Core Concepts
Quantum Normalizing Flows can achieve competitive performance for anomaly detection compared to classical methods, while providing an efficient quantum implementation.
Abstract
This work introduces Quantum Normalizing Flows (QNFs) for anomaly detection. QNFs compute a bijective mapping from an arbitrary data distribution to a predefined (e.g. normal) distribution using quantum gates. The deviation from the expected normal distribution is then used as an anomaly score.
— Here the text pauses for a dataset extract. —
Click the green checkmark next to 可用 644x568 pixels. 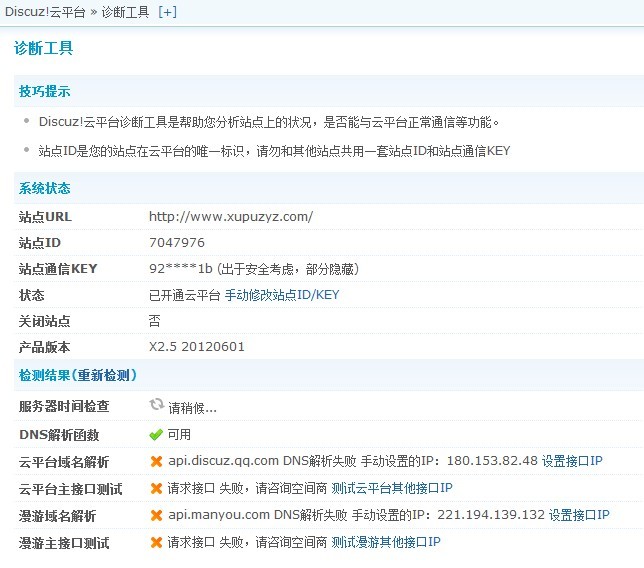156,435
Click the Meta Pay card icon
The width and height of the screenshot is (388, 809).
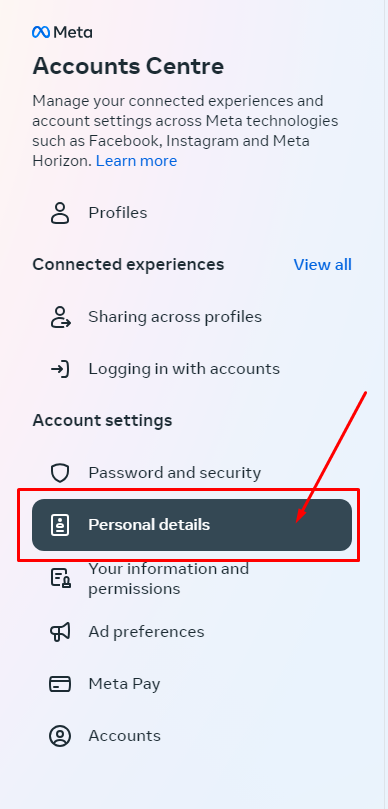pos(60,684)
The authors optimize the QNF architecture using quantum architecture search, minimizing the Kullback-Leibler divergence or cosine dissimilarity between the transformed data distribution and the target normal distribution. Experiments on the iris and wine datasets show that the optimized QNF models achieve competitive performance for anomaly detection compared to classical methods like isolation forests, local outlier factor (LOF), and single-class SVMs.
The authors also demonstrate how the QNF can be used as a generative model by sampling from the normal distribution and inverting the flow to generate new samples in the original data space.
Importantly, the authors provide an efficient quantum implementation of the QNF-based anomaly detection, where the input data is encoded into a quantum state, the optimized QNF is applied, and the similarity to the target normal distribution is evaluated using a quantum swap test. This allows the entire anomaly detection pipeline to be executed on a quantum computer.
Stats
The iris dataset has 4 dimensions, which are encoded into 12-dimensional binary vectors. The wine dataset has 14 dimensions, encoded into 28-dimensional binary vectors.
Quotes
"Quantum Normalizing Flows can achieve competitive performance for anomaly detection compared to classical methods, while providing an efficient quantum implementation."
"The deviation from the expected normal distribution is then used as an anomaly score."
"The authors also demonstrate how the QNF can be used as a generative model by sampling from the normal distribution and inverting the flow to generate new samples in the original data space."